* [What needs to be done] Please print the line that holds "Click the Utilities hammer icon" and each line after it to the end of the data, word for word, without any pictures.
[Given data]
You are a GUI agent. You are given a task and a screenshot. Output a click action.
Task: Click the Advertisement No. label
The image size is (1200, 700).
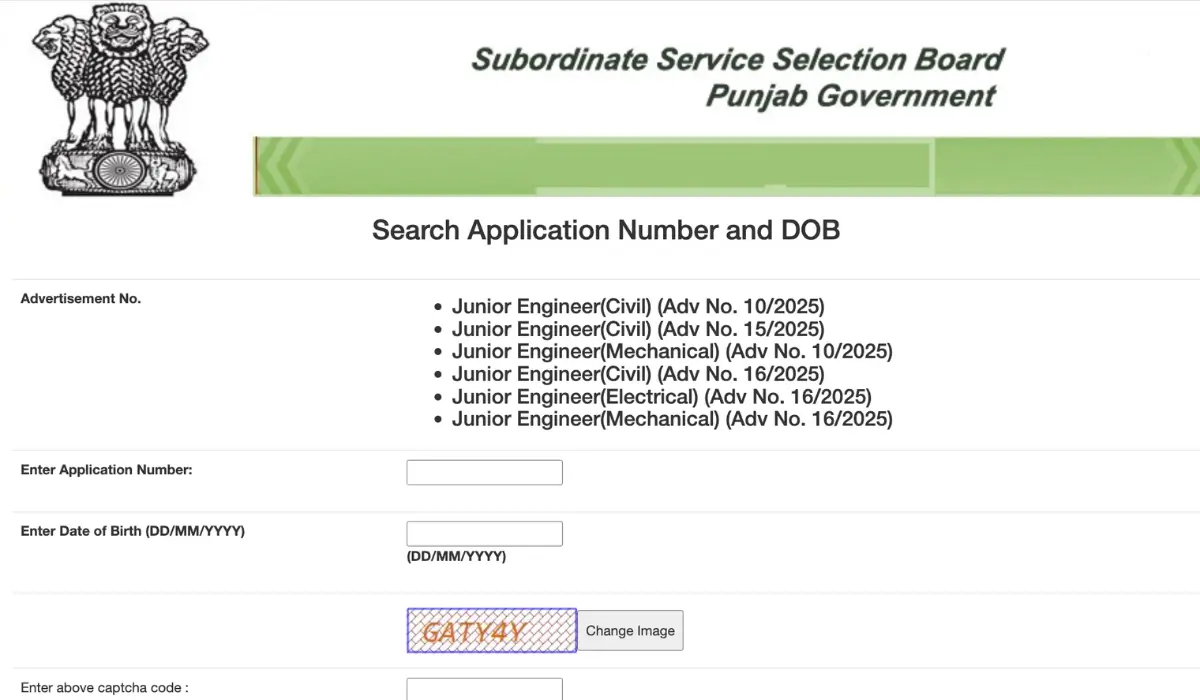[x=80, y=298]
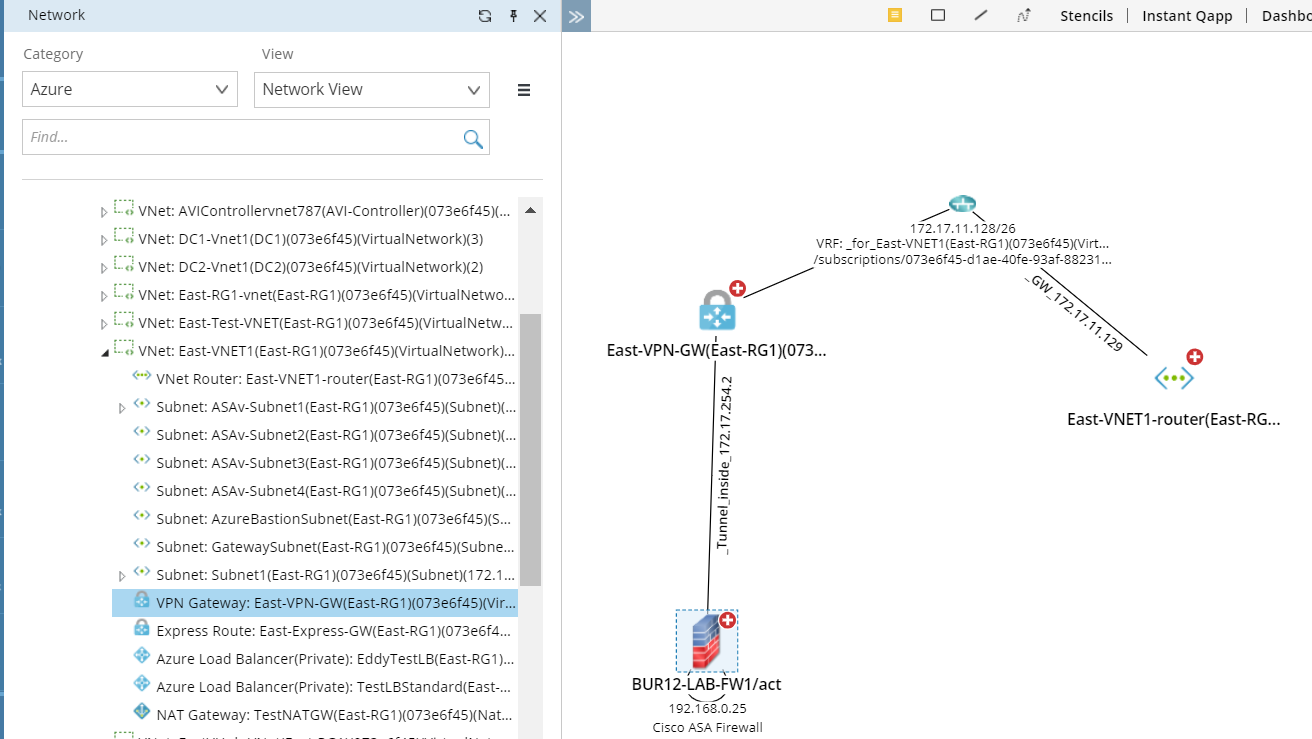This screenshot has height=739, width=1312.
Task: Open the Category dropdown showing Azure
Action: 130,89
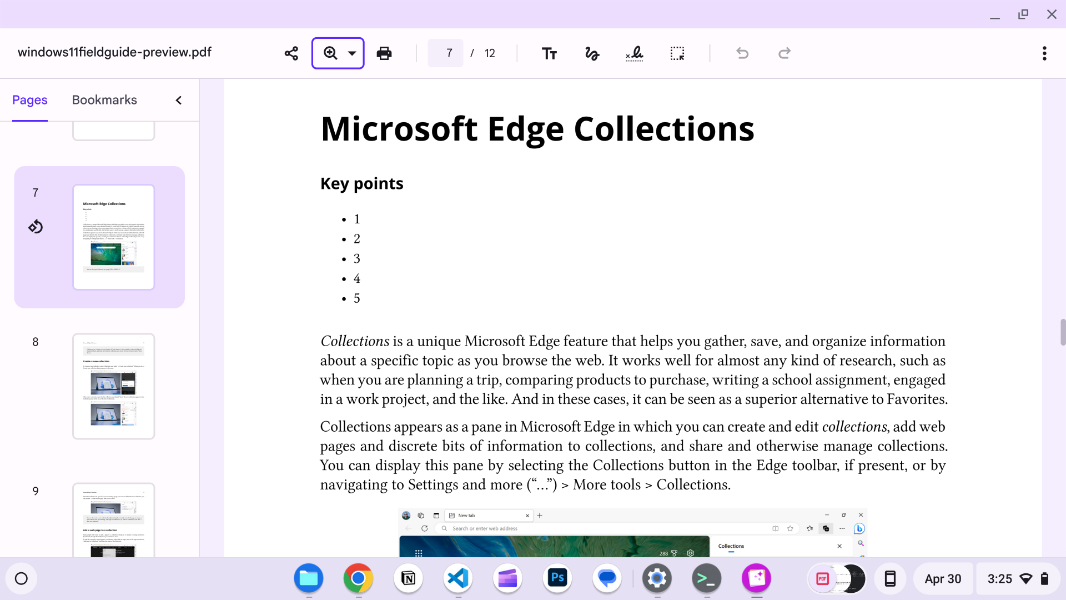1066x600 pixels.
Task: Activate the area selection tool
Action: point(677,53)
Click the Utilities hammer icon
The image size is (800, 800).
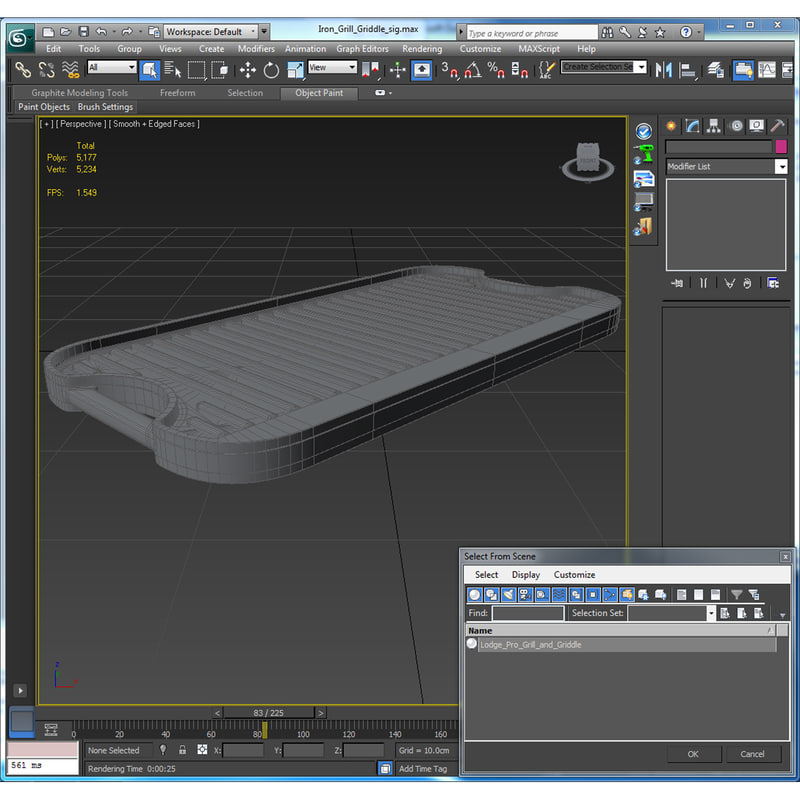(x=776, y=126)
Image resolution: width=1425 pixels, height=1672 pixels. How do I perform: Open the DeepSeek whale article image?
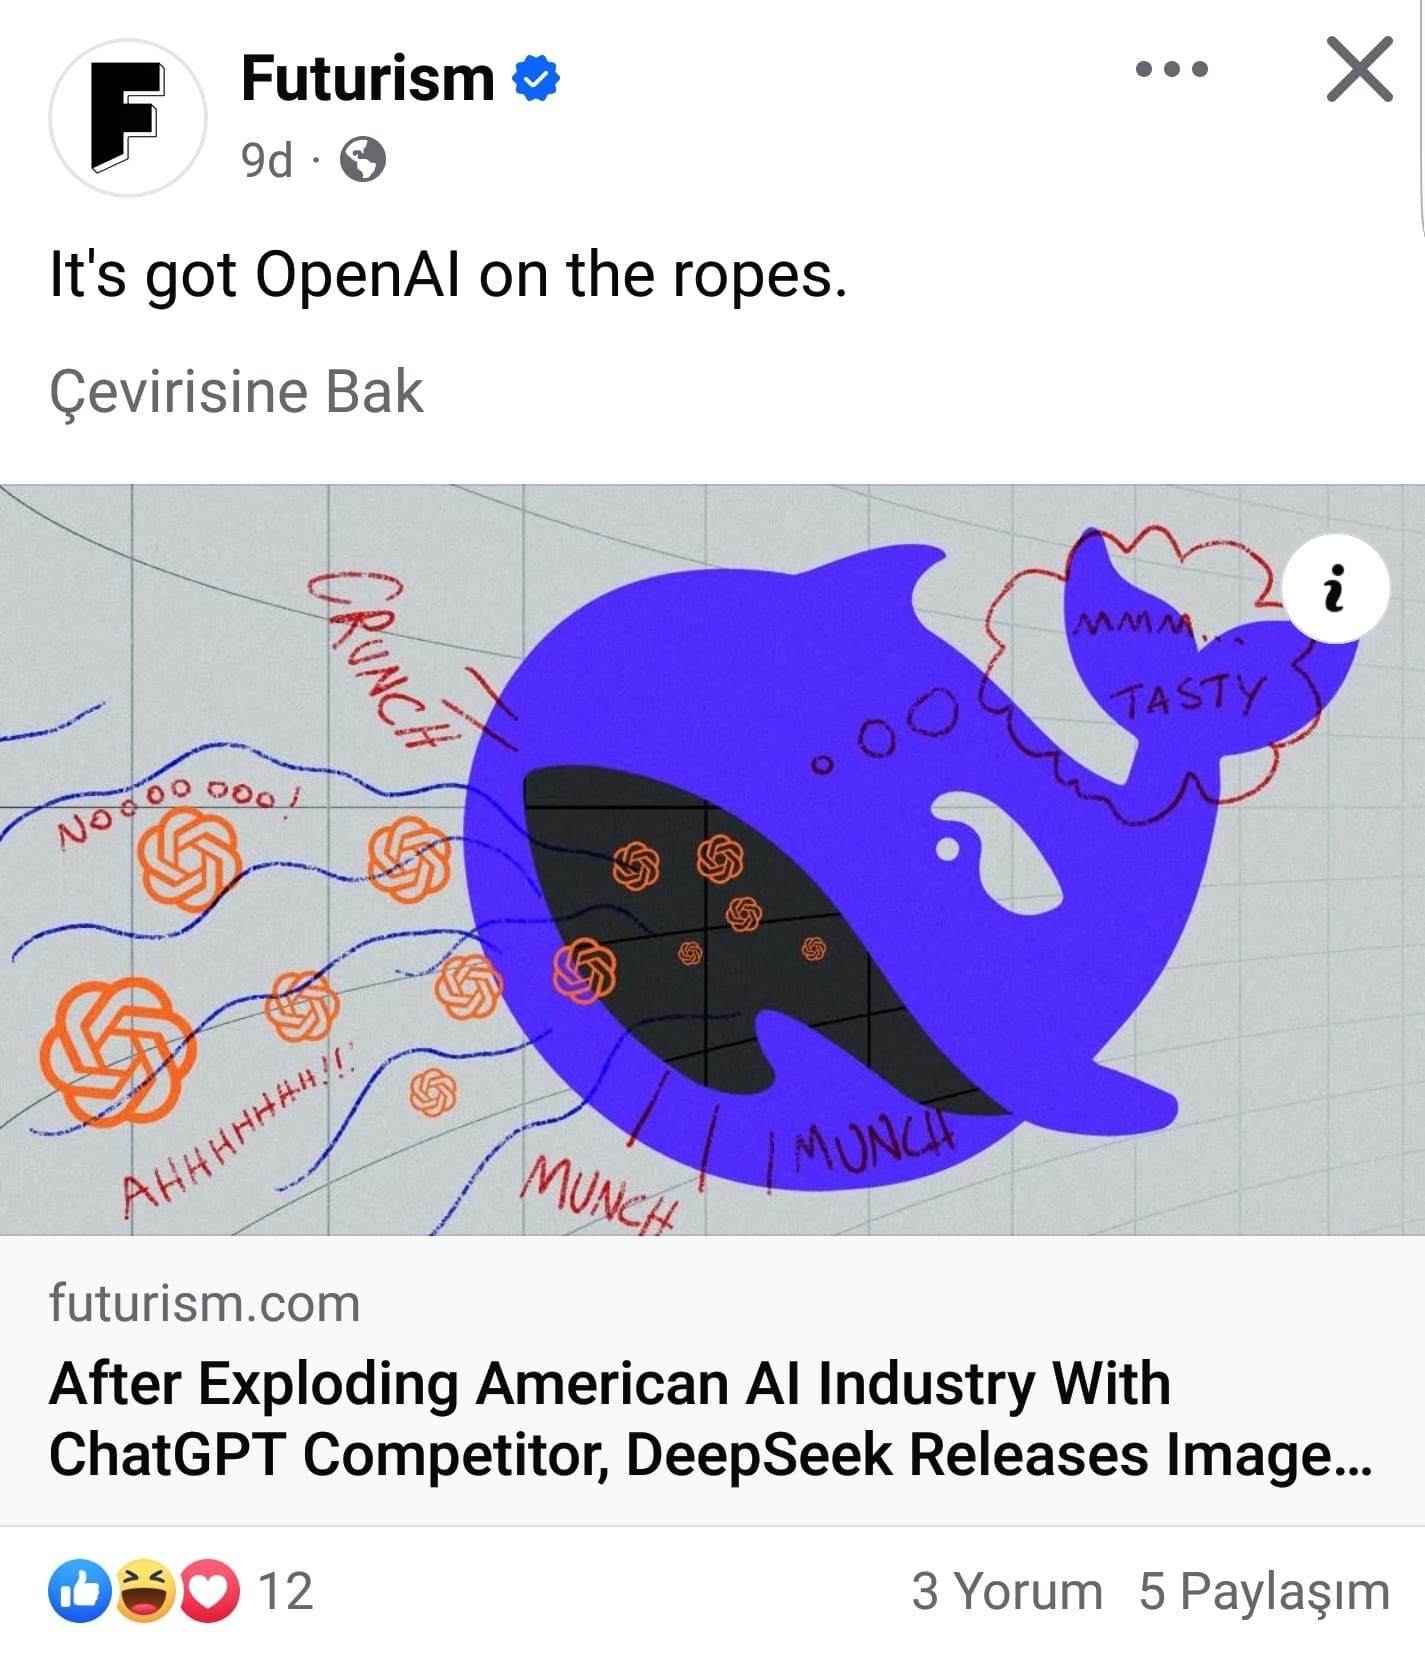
[/Given data]
* [Solved exercise]
Click the Utilities hammer icon
The image size is (800, 800).
(x=776, y=126)
Image resolution: width=1425 pixels, height=1672 pixels. How do I perform: Open the DeepSeek whale article image?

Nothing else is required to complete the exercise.